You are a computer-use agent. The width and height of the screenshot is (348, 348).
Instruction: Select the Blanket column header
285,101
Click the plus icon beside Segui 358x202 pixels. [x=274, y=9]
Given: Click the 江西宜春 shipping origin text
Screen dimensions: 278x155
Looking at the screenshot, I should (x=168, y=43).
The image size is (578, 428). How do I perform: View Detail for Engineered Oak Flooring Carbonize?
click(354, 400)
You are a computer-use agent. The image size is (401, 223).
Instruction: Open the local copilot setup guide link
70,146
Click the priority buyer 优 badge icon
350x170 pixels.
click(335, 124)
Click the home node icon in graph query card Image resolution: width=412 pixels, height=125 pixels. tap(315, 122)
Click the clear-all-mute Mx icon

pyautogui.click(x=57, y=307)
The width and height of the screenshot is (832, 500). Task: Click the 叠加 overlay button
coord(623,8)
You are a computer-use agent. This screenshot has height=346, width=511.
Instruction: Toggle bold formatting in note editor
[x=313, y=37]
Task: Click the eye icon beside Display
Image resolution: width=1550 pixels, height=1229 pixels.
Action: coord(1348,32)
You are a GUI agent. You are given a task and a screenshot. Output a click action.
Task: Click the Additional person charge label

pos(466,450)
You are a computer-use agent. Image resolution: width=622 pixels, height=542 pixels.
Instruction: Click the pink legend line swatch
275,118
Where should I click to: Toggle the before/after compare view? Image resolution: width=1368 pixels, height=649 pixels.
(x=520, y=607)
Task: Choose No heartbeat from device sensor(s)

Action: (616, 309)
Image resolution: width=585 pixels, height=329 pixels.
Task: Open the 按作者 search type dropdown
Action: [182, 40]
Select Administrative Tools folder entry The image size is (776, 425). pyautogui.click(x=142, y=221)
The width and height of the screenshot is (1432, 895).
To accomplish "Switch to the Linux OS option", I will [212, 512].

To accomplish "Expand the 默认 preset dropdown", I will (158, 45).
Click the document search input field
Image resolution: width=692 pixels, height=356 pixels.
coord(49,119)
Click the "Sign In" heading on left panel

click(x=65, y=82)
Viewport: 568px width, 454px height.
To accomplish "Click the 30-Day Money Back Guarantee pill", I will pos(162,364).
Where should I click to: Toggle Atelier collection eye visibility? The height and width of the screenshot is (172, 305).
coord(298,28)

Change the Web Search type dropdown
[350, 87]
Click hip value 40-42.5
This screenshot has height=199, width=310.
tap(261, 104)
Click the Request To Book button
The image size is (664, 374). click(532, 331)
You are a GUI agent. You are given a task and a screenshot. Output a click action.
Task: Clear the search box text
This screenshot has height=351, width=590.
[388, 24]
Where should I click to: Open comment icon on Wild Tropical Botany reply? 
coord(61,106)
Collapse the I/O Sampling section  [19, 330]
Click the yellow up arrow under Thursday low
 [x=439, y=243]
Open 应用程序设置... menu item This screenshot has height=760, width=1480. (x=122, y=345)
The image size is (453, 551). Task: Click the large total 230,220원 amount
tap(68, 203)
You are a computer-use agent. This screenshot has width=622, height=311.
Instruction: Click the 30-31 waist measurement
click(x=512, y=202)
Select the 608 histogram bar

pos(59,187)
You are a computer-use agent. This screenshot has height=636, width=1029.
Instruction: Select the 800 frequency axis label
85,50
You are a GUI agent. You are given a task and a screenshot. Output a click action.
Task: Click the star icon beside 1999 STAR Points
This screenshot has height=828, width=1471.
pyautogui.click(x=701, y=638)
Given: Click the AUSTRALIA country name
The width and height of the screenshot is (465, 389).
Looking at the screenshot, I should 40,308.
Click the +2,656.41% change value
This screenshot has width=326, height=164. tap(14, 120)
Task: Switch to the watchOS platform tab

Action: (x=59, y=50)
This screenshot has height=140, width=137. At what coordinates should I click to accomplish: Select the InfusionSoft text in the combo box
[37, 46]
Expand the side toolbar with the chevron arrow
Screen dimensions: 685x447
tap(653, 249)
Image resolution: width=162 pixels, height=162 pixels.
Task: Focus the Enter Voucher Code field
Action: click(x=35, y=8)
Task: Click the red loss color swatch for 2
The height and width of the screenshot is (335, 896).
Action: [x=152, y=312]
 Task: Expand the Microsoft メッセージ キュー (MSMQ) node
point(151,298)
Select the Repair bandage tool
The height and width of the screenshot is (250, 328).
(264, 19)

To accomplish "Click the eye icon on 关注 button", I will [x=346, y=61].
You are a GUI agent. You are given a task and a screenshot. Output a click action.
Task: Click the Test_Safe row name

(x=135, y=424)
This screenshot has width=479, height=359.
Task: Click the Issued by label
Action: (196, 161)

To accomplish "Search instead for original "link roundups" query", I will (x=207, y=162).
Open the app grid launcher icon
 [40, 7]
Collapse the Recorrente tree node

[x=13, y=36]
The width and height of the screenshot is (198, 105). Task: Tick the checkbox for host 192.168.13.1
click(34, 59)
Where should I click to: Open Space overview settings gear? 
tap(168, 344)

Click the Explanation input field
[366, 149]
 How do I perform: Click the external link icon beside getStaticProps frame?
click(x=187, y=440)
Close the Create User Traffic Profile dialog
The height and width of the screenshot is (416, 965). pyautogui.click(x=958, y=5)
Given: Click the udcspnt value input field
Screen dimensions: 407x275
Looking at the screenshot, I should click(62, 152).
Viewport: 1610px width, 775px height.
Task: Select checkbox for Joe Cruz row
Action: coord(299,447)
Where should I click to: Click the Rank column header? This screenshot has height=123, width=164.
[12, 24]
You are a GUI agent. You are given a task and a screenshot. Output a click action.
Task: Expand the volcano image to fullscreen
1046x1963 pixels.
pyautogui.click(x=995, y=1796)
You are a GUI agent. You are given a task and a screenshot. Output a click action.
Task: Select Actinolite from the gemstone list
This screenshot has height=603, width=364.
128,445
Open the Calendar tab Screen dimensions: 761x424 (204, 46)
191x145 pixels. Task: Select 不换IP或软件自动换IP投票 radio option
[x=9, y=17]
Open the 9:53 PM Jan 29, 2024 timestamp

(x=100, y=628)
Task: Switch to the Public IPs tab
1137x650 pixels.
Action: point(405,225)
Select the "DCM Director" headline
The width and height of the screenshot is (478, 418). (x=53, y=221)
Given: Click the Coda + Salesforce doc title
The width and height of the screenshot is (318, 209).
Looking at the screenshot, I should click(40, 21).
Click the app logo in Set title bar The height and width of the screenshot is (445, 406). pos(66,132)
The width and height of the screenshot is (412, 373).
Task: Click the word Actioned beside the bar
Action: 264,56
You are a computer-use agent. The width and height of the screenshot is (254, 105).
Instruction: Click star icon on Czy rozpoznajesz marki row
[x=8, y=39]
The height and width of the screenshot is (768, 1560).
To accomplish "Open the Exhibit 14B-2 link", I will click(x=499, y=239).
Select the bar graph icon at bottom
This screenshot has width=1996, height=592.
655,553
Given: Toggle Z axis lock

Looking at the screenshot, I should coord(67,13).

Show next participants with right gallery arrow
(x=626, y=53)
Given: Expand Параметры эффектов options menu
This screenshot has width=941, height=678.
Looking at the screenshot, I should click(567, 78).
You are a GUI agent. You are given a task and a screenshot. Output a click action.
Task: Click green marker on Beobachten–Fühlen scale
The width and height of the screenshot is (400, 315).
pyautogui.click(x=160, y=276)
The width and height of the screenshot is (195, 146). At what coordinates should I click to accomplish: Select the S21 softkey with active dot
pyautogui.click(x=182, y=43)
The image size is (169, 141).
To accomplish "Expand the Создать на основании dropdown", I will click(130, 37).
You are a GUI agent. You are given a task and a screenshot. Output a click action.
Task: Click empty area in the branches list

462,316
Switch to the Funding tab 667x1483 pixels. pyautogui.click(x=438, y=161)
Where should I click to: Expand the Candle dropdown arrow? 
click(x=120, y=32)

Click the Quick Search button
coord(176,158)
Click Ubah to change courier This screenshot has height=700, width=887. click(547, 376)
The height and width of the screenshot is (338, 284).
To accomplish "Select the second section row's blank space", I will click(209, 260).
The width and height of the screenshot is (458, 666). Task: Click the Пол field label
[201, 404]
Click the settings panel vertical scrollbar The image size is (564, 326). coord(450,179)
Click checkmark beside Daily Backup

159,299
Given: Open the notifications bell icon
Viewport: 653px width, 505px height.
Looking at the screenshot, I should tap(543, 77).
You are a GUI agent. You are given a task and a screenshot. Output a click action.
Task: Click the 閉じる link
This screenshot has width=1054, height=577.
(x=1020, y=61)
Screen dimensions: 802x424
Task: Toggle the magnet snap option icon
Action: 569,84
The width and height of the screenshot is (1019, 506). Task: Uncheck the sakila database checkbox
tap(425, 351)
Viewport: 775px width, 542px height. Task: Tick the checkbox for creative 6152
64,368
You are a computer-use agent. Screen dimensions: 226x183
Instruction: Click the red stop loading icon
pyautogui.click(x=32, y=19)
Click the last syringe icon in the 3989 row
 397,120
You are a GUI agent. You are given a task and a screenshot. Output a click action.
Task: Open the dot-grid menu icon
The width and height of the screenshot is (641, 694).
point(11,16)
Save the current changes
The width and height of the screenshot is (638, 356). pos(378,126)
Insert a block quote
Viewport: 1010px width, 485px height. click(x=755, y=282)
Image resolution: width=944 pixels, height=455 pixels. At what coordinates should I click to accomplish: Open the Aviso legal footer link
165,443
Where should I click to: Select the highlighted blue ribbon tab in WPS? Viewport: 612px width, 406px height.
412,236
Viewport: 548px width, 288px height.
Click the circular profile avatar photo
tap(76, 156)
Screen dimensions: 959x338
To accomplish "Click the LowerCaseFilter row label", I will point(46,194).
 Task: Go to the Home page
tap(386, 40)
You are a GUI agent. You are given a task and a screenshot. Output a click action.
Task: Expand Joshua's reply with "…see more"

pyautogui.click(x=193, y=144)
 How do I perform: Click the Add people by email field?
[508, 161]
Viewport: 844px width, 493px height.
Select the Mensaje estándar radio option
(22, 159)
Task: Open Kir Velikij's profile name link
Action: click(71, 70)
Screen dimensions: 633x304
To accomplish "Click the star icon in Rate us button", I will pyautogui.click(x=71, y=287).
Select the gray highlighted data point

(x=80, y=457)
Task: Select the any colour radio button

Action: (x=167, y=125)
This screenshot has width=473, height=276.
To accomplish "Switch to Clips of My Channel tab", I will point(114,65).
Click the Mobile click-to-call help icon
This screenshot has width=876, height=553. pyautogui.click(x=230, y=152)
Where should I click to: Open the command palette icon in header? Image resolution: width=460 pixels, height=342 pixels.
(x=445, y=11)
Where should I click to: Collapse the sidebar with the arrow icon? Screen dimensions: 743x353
• • • •
Give back exactly the lines of the listing above that run from the line with "The image size is (169, 141)." to the line with "Switch to the Funding", inclusive.

Answer to this problem:
The image size is (169, 141).
To accomplish "Expand the Создать на основании dropdown", I will click(130, 37).
You are a GUI agent. You are given a task and a screenshot. Output a click action.
Task: Click empty area in the branches list

462,316
Switch to the Funding tab 667x1483 pixels. pyautogui.click(x=438, y=161)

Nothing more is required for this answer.